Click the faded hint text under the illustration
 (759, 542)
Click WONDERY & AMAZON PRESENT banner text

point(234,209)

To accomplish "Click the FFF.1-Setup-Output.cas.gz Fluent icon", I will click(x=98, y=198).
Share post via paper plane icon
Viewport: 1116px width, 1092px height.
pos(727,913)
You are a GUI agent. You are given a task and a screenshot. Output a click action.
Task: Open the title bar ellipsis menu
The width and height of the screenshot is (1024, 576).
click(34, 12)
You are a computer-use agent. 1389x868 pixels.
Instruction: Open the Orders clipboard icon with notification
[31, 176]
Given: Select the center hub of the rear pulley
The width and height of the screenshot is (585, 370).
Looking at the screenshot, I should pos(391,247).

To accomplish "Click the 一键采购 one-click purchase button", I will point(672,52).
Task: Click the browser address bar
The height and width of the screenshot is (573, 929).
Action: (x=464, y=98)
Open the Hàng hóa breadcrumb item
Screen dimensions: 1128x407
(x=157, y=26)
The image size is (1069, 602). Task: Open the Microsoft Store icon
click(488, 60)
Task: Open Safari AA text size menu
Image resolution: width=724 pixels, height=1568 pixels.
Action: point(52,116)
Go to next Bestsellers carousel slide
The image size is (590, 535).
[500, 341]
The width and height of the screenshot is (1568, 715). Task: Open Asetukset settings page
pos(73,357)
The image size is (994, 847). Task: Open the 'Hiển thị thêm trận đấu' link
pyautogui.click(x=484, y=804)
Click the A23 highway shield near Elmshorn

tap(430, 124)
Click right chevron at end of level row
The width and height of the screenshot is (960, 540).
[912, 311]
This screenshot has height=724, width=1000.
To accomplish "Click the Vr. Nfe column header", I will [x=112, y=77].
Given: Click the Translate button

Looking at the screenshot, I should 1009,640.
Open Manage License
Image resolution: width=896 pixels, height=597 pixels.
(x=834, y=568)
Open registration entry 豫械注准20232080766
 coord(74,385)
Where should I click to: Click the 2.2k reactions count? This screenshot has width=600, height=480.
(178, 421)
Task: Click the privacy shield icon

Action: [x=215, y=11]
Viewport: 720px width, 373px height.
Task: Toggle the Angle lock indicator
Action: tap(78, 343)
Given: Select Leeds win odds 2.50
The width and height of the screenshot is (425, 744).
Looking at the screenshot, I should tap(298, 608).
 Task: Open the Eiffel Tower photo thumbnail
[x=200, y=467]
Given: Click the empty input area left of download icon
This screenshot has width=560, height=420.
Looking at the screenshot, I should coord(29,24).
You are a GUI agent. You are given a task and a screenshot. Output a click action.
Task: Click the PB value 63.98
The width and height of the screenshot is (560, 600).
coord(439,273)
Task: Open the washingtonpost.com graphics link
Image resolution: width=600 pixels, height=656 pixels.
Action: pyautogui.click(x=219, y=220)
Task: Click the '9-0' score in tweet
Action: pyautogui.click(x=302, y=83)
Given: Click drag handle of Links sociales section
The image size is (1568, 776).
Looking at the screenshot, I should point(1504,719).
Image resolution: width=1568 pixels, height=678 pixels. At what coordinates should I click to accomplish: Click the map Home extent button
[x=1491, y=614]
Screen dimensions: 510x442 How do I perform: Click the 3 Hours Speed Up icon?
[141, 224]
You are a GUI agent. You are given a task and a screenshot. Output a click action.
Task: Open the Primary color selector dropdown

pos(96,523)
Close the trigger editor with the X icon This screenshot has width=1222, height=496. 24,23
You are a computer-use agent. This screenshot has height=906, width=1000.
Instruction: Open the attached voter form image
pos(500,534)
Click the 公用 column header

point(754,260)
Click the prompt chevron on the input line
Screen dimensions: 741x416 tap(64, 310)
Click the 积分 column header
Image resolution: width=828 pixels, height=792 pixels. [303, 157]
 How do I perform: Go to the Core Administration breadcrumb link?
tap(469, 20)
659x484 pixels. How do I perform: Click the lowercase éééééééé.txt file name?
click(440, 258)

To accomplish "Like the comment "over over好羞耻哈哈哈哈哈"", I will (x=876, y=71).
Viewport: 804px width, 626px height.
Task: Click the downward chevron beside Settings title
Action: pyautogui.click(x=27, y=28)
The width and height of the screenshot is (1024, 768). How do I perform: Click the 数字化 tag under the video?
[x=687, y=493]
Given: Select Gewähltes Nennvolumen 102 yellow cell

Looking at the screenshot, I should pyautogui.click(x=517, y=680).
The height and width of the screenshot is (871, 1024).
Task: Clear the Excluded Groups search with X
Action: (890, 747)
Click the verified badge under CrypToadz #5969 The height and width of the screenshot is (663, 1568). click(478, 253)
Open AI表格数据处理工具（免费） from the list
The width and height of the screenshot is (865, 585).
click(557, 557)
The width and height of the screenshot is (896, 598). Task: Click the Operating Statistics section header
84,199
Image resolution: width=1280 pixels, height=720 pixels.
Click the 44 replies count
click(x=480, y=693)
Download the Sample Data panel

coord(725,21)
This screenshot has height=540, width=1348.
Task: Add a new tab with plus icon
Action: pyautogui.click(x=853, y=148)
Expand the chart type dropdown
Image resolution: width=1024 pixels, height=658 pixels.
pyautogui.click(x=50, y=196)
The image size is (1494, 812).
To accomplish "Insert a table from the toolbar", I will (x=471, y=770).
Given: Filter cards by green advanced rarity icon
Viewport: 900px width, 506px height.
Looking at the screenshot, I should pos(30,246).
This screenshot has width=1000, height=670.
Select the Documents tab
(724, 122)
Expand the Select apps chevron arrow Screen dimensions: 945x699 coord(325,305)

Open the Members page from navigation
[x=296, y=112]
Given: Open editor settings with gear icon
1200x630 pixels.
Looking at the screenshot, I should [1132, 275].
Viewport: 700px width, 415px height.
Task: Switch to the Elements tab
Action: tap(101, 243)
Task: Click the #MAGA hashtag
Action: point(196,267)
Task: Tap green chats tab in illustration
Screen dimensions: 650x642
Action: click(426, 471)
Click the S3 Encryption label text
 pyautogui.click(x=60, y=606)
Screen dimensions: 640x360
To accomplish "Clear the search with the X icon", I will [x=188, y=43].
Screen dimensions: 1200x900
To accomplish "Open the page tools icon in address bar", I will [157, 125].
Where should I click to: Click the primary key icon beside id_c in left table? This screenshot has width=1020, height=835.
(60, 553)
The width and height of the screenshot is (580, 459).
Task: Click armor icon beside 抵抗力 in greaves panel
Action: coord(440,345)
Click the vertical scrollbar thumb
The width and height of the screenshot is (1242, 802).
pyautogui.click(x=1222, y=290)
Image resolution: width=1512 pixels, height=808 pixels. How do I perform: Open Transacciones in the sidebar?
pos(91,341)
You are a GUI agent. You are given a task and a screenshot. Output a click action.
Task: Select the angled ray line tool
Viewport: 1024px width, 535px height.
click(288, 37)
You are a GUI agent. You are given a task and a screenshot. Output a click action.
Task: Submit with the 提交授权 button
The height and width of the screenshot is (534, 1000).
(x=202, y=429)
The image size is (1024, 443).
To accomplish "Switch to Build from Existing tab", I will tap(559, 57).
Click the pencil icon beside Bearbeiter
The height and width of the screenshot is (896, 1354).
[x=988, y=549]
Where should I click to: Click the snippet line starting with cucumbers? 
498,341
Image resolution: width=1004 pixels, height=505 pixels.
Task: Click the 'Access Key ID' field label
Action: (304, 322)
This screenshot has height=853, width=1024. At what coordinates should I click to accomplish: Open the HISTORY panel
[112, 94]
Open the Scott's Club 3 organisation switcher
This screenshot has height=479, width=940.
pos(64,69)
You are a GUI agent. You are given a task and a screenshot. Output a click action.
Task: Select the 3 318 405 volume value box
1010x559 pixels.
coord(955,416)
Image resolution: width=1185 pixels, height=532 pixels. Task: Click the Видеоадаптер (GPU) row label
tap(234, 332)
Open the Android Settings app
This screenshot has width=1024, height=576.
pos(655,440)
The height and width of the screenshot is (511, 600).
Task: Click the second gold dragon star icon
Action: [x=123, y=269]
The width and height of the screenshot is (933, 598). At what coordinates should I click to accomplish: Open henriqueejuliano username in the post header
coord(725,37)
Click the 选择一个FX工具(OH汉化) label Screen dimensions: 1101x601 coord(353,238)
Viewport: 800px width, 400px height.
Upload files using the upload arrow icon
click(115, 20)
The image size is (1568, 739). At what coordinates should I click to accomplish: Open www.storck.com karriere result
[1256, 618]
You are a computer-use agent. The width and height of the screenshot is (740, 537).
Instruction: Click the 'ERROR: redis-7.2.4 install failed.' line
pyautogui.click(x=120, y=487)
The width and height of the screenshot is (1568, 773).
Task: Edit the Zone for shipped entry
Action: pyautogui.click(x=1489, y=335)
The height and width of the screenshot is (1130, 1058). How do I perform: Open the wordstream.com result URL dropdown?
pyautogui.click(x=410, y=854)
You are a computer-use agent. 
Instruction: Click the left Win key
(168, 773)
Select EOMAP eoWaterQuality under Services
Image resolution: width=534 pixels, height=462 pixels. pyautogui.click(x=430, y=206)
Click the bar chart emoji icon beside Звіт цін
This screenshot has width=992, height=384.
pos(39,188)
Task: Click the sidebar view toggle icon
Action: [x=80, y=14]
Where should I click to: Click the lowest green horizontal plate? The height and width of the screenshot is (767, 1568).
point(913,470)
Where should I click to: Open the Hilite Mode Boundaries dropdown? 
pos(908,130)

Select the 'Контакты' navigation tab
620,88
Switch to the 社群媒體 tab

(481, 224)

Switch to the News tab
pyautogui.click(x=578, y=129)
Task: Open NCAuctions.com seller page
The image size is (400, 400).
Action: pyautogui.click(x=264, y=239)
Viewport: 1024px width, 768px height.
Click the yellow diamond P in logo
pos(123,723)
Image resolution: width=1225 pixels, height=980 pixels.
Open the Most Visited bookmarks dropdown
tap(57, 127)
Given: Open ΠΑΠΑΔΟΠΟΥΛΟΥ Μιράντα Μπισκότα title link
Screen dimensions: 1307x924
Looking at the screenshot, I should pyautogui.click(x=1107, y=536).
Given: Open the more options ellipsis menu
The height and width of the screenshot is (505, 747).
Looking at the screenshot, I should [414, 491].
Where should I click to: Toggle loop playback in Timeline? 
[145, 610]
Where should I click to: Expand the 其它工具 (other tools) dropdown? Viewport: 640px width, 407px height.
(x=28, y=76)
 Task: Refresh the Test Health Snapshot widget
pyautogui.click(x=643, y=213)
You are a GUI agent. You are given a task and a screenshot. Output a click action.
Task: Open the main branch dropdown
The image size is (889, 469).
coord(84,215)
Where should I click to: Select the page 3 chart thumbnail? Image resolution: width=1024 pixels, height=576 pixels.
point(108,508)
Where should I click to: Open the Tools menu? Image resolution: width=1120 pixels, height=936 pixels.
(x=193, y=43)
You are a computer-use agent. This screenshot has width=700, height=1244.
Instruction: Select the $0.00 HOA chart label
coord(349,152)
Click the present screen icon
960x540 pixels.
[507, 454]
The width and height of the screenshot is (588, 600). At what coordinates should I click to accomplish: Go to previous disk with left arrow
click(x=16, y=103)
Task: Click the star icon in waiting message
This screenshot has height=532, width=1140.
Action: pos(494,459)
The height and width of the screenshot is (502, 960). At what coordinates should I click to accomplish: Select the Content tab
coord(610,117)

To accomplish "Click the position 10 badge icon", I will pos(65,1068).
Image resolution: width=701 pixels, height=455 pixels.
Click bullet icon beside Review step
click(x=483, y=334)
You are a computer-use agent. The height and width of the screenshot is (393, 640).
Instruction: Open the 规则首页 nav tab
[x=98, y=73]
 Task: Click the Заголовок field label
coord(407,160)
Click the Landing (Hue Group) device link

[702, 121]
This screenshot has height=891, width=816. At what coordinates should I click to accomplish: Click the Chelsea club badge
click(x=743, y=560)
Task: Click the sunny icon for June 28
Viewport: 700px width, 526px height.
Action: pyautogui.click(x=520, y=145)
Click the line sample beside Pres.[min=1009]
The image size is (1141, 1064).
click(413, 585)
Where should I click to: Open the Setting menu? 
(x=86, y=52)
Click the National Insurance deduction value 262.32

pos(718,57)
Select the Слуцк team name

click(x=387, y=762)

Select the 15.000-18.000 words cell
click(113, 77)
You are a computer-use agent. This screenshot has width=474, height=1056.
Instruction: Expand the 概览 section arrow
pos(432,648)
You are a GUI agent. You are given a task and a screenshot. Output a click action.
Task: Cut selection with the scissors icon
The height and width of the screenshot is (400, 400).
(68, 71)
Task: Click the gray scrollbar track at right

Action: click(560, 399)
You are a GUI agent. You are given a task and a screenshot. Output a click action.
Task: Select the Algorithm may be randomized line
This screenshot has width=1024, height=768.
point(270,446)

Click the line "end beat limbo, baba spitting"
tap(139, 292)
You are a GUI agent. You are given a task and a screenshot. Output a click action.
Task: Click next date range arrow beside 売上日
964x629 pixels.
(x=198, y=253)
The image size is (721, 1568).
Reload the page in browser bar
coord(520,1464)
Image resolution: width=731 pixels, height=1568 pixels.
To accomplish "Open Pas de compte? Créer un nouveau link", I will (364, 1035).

=== Work instruction ===
Give back exactly the lines of the listing above that run from the line with "Open the Most Visited bookmarks dropdown" to the line with "Given: Open the more options ellipsis menu", inclusive.

=== Written solution ===
Open the Most Visited bookmarks dropdown
tap(57, 127)
Given: Open ΠΑΠΑΔΟΠΟΥΛΟΥ Μιράντα Μπισκότα title link
Screen dimensions: 1307x924
Looking at the screenshot, I should pyautogui.click(x=1107, y=536).
Given: Open the more options ellipsis menu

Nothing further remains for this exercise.